Ingresaron de la mano de Rafael González Pereira, dirigente del Consejo Nacional de Organizaciones Populares (Conop) y de un tal Pedro Alvarenga, indicó.
Indicó que los “ocupantes vip”, en su mayoría son abogados, funcionarios de instituciones públicas y hasta políticos. Estos ocupan los mejores sitios, sostuvo.
El grupo de “adinerados” formó la Asociación Vecinal “Oñondivepa”, presidida por González Pereira. Provienen de Luque, Lambaré, Asunción, Fernando de la Mora y de Altos, según datos.
Alvarenga les cobró a cada uno G. 6 millones como derecho al pedazo de tierra y luego “desapareció” de la zona, tras embolsarse unos G. 300 millones en total, según manifestaron.
El dirigente de los campesinos, Alfredo Ayala, explicó que los verdaderos campesinos que ocupan el lugar son unas 400 familias y están distribuidas en cinco compañías o sectores: Acuña de Figueroa (Altos), Yaguareté Cua, Aguai’y, Villa Flor (Loma Grande), además de Coronillo (Tobatí). Agregó que “en la comunidad hay muchas familias sin la suficiente cantidad de tierra y son sujetos de la reforma agraria, no como los ‘potentados’ que invadieron el inmueble”, dijo.
“Estos potentados no tienen ningún derecho de venir a ocupar tierras con la intención de conseguirlas como si fueran sujetos de la reforma agraria”, acotó.
Lo que olvidó Alfredo Ayala es que las tierras no son aptas para la reforma agraria, según afirmaron los técnicos que verificaron el inmueble en más de una oportunidad desde 1999.
Ayala agregó que las autoridades del Indert muy fácilmente pueden diferenciar a los verdaderos campesinos de los ocupantes vip. Estos últimos tienen “casas lujosas” con portones, cercados y están bajo el cuidado de capataces o encargados.
Los invasores pudientes solo visitan sus casas los fines de semana donde llegan a bordo de vehículos 4x4, señaló el dirigente campesino.

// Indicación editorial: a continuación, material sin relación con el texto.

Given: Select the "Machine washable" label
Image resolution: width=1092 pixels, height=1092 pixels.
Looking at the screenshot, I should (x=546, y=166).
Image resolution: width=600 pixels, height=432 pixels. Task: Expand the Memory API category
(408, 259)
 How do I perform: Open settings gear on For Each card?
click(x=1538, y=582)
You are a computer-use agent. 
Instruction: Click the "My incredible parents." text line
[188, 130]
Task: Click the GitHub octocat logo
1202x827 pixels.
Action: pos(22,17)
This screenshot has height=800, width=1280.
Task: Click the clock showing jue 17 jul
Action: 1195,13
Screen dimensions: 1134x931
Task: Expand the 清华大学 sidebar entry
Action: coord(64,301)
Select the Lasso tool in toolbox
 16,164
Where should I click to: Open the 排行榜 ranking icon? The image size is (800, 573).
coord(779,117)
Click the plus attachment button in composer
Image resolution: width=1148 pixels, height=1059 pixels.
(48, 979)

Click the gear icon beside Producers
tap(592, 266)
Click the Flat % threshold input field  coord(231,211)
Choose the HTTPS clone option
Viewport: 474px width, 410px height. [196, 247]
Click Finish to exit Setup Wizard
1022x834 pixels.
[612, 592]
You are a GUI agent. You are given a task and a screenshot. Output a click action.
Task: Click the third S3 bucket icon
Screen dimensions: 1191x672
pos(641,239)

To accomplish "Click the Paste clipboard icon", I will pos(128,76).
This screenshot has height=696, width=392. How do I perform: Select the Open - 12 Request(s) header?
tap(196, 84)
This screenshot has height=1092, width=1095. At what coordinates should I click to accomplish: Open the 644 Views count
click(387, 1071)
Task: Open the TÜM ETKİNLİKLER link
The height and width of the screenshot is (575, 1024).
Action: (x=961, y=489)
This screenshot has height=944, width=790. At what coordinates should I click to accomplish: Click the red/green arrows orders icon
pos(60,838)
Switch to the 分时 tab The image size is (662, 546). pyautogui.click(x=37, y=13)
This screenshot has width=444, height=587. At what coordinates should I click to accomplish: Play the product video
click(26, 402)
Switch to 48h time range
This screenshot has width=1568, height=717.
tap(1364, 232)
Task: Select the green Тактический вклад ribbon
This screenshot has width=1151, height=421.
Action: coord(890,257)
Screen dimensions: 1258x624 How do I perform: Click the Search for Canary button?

También se sacrificaron, dicen
En el lugar encontramos a quienes dijeron ser los padres de Lika Yamamoto, una de las “ocupantes vip”. No quisieron dar sus nombres, pero afirmaron que al igual que los campesinos realizaron muchas inversiones en el lugar y “se sacrificaron por estas tierras”. Aseguran que eso les da derecho sobre los lotes y que están dispuestos a pagar lo que se pida por las ocupaciones para conservarlas.